No son diferencias como diferente es un idioma a otro, un vestido a otro, o un turbante a un sombrero. Lo que vimos fuera del supermercado –un ejemplo entre muchos- era una contradicción. En este caso, la contradicción que se da entre un hombre que se permite explotar a su mujer en público y una cultura occidental que no lo aprueba. Para decirlo en modo redundante, la diferencia entre una diferencia y una contradicción es que la diferencia se asume y la contradicción se enfrenta. Contra-dicción significa literalmente, decir algo en contra.
¿Cómo enfrentar a una contradicción? En la historia ha habido dos formas. Una, eliminarla mediante el uso de la fuerza. Otra, la literal, diciendo algo en contra, sin pretender eliminarla de modo automático. Lo segundo significa llevar la contradicción al debate polí-tico. Lo primero es un medio militar y poli-cial. Luego, desde el punto de vista político a una contradicción solo se  puede enfrentar contra-diciendo. En política no hay tabús.
Solo en la guerra el contrario debe ser eliminado. Razón por la cual las dictaduras, es decir, los gobiernos que aplican métodos de guerra en contra de sus propios pueblos, intentan eliminar la contra-dicción. Todas las dictaduras de nuestro tiempo, desde la china a la rusa, pasando por las del mundo islámico, hasta llegar a la cubana y venezolana, tienen las cárceles repletas de contra-dictores. Todas, además, han inhabilitado al parlamento, lugar institucional donde se habla en contra.

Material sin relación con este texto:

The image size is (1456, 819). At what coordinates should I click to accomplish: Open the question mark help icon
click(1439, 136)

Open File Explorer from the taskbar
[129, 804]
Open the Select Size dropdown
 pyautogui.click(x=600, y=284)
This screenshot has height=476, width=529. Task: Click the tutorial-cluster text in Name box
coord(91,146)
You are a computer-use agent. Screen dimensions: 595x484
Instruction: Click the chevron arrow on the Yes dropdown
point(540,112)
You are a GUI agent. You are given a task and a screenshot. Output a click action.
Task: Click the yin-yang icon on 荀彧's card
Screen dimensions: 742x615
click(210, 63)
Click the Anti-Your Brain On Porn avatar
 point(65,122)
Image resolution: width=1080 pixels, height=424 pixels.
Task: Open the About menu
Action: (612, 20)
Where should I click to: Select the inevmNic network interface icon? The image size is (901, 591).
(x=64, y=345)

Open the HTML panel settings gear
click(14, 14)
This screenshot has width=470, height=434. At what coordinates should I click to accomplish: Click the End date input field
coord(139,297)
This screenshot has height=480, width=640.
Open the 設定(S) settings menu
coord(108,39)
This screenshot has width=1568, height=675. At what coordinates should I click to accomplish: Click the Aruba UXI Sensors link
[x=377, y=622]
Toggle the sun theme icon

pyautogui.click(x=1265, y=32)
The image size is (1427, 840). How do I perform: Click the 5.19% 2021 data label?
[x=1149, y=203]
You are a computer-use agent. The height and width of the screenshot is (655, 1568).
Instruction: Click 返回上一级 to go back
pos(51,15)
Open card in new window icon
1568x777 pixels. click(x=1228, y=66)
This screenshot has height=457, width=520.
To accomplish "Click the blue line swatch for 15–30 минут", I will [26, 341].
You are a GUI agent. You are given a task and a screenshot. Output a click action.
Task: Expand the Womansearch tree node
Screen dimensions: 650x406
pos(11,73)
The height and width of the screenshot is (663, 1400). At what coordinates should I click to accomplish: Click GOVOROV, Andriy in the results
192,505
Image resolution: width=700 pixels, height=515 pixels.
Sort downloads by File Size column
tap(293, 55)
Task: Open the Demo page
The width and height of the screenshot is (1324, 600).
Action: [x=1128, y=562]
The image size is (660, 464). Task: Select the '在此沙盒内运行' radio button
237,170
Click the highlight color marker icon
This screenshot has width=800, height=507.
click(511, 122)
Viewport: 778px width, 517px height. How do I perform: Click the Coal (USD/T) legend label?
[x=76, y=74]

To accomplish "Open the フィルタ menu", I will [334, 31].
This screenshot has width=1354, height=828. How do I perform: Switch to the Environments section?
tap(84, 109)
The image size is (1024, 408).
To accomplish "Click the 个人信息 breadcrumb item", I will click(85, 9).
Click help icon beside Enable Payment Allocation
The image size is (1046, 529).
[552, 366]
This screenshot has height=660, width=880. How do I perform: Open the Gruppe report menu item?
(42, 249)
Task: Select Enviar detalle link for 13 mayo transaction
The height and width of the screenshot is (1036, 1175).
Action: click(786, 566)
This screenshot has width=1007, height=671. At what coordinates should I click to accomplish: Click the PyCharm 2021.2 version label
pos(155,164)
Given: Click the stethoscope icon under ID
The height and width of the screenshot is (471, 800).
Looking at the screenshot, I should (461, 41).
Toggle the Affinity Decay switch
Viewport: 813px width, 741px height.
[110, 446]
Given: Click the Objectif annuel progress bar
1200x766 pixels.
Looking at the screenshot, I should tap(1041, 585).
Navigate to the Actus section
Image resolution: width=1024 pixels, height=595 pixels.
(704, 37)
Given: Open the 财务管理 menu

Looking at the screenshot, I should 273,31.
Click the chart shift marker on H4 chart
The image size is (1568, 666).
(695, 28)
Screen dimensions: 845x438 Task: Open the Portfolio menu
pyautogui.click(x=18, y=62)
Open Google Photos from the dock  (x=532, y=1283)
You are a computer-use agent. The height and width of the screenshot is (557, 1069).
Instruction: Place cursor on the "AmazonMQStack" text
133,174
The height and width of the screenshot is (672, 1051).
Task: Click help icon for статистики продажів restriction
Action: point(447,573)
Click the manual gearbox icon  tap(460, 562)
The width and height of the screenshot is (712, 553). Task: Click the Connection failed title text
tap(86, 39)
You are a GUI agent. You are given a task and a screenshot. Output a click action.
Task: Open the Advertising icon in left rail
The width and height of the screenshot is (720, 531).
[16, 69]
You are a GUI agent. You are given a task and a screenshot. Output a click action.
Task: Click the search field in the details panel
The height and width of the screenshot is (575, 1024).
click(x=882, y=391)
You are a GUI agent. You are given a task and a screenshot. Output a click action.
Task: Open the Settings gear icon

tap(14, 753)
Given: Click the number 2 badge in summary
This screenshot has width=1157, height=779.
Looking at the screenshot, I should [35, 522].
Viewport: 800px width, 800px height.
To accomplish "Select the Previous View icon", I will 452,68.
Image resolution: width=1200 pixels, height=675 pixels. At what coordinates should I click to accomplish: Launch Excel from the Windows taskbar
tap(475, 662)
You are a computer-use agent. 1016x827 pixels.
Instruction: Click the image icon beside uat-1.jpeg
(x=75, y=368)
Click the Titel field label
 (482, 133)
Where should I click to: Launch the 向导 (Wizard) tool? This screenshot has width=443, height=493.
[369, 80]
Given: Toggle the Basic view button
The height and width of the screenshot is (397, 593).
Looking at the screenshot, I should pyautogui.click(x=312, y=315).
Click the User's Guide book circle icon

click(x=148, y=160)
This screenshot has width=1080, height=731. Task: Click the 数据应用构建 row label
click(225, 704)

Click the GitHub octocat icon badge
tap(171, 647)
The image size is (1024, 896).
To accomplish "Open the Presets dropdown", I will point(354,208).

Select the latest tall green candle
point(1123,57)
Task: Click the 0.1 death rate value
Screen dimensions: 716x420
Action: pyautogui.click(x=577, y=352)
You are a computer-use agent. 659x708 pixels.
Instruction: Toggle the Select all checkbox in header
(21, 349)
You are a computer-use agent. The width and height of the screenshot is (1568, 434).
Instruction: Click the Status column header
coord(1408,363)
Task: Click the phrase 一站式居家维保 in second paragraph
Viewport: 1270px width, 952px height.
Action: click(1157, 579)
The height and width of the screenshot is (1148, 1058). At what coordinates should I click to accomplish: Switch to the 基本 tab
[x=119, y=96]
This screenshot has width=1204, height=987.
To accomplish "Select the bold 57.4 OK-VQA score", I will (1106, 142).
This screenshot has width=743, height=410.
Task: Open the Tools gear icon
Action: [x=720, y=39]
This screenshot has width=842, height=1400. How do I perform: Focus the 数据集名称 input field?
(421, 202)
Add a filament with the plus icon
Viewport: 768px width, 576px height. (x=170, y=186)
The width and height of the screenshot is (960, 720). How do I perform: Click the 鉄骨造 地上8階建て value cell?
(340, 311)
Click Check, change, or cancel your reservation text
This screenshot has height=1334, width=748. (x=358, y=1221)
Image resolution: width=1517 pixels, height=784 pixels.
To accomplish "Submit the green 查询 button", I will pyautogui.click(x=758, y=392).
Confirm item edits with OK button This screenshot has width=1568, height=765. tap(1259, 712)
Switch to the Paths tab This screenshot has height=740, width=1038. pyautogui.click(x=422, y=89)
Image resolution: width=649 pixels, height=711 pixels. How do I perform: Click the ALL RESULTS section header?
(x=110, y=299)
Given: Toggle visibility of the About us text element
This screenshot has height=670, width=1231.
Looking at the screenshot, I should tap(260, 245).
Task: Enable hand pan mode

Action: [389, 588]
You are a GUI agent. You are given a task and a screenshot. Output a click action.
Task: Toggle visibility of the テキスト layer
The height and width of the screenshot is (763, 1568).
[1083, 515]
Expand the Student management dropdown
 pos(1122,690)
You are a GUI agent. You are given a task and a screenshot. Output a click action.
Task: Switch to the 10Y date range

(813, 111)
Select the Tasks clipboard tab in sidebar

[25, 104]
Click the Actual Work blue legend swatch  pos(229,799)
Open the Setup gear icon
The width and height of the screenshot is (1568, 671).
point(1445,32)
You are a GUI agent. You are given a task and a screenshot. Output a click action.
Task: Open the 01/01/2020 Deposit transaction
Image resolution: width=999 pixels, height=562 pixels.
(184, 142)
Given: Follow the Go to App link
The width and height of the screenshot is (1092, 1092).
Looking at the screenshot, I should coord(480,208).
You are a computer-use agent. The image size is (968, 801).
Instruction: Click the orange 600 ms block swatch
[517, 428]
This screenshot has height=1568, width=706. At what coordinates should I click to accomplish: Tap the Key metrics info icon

No solo el musulmán machista del supermercado con su mujer cargada como mula y caminando a tres metros de distancia contradice a la cultura civil de nuestro tiempo. Los militantes de AfD que proclaman consignas nazis también representan una contradicción dentro y para la democracia. En el mismo sentido, tampoco pertenecen a la cultura política occidental. Pero están ahí, son parte de Alemania, diría Merkel. De acuerdo, querida Angela: están ahí. Pero, al igual que el “musulmán feminista” del cuento, están ahí como una contradicción y no como una simple diferencia. Es decir, al no pertenecer a la cultura política del país pertenecen a ella como contradicción. Son, dicho en idioma hegeliano, la negación de la afirmación.
Vivir en democracia significa aprender a vivir no solo con las diferencias –eso es muy fácil- sino con contradicciones, enfrentándolas con las únicas armas que nos da la política: las palabras y los votos. La contradicción, al igual que la religión, forma parte del basamento cultural del Occidente político. Después de todo a Jesús lo crucificaron por hablar en contra. Jesús, a su modo, también  practicó la contra-dicción en contra de los que contra-decían su fe. Lo hizo hablando y discutiendo.